ABSTRACT: von Hippel-Lindau (VHL) disease is a hereditary autosomal dominant disorder associated with deletions or mutations in the VHL tumor suppressor gene. Characteristically, up to 60 % of neuroendocrine tumors (NETs) associated with VHL disease display a spectrum of clear cell morphology including multivacuolated lipid-rich cell change. Unlike neurofibromatosis type 1 and multiple endocrine neoplasia type 1 syndromes, ampullary NETs have not been described in association with VHL disease. In this report, we discuss the features of an incidental ampullary clear cell NET occurring in a patient with pancreatic VHL disease including multiple pancreatic NETs. The ampullary lesion consisted of epithelial cells resembling lipoblasts or signet ring cells. In our case, all NETs showing clear cell change were positive for inhibin. While the underlying mechanism of this finding is largely unknown, it is of note that positivity for inhibin has not been observed in clear cell NETs associated with multiple endocrine neoplasia type 1 syndrome. Our case proves that NETs can develop in the ampullary region in patients with VHL; clear cell change can occur in these lesions and can mimic signet ring cell carcinoma. This issue is of clinical significance especially in small biopsy samples; thus, positivity for keratin alone should not be taken as evidence of an adenocarcinoma. Moreover, demonstration of inhibin expression in a NET with clear cell change along with other clinical stigmata should alert the diagnostician to the possibility of VHL disease. However, further larger series examining inhibin expression in both syndrome-related and sporadic clear cell NETs are needed to confirm our findings.

7 Article The FGFR4-G388R single-nucleotide polymorphism alters pancreatic neuroendocrine tumor progression and response to mTOR inhibition therapy. 2012

Serra, Stefano / Zheng, Lei / Hassan, Manal / Phan, Alexandria T / Woodhouse, Linda J / Yao, James C / Ezzat, Shereen / Asa, Sylvia L. ·Departments of Pathology, Campbell Family Institute for Cancer Research, University Health Network, Toronto, Ontario, Canada. ·Cancer Res · Pubmed #22986737.

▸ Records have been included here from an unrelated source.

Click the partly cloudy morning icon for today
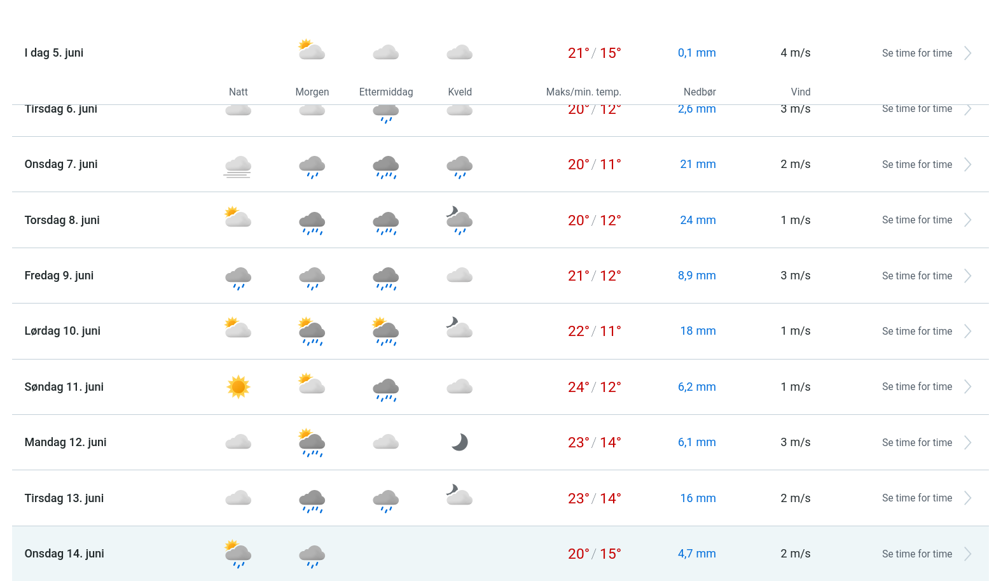The width and height of the screenshot is (1001, 581). click(312, 50)
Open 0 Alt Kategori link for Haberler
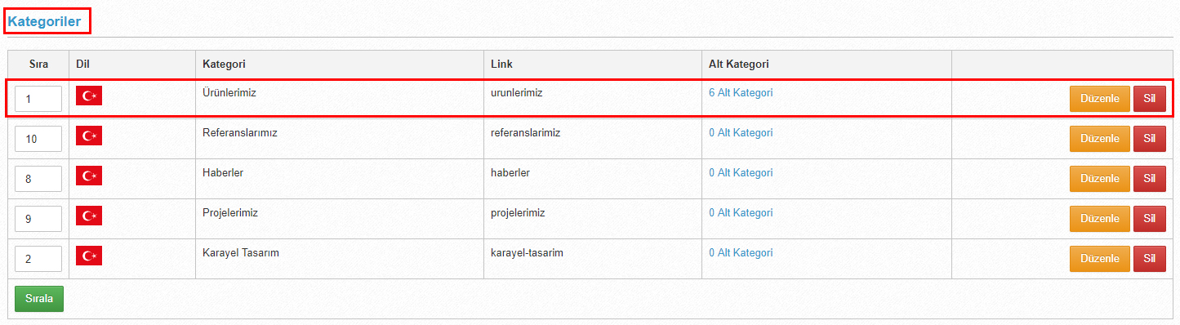Viewport: 1180px width, 325px height. [x=741, y=173]

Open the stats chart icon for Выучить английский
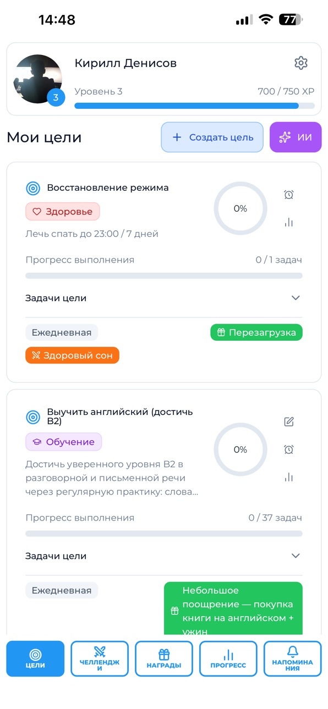[288, 477]
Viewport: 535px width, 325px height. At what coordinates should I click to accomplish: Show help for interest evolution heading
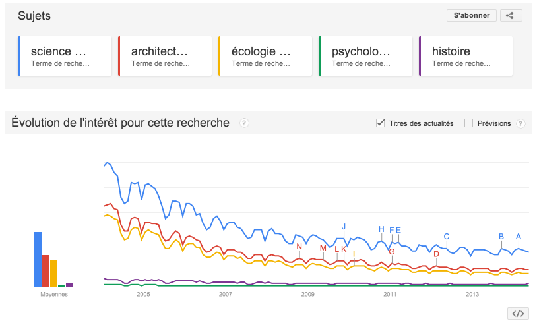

ABSTRACT: Pancreatic neuroendocrine tumors (pNET), also known as islet cell tumors, exhibit a wide range of biologic behaviors ranging from long dormancy to rapid progression. Currently, there are few molecular biomarkers that can be used to predict recurrence/metastasis or response to therapy. This study examined the predictive and prognostic value of a single nucleotide polymorphism substituting an arginine (R) for glycine (G) in codon 388 of the FGFR4 transmembrane domain. We established the FGFR4 genotype of 71 patients with pNETs and correlated genotype with biologic behavior. We created an in vivo model of pNET with BON1 cells and transfected them with either FGFR4-G388 or FGFR4-R388 to determine the mechanism of action and to examine response to the mTOR inhibitor everolimus. We then validated the predictive results of experimental studies in a group of patients treated with everolimus. FGFR4-R388 is associated with more aggressive clinical behavior in patients with pNETs with a statistically significant higher risk of advanced tumor stage and liver metastasis. Using an orthotopic mouse xenograft model, we show that FGFR4-R388 promotes tumor progression by increasing intraperitoneal spread and metastatic growth within the liver. Unlike FGFR4-G388, FGFR4-R388 BON1 tumors exhibited diminished responsiveness to everolimus. Concordantly, there was a statistically significant reduction in response to everolimus in patients with FGFR4-R388. Our findings highlight the importance of the FGFR4 allele in pNET progression and identify a predictive marker of potential therapeutic importance in this disease.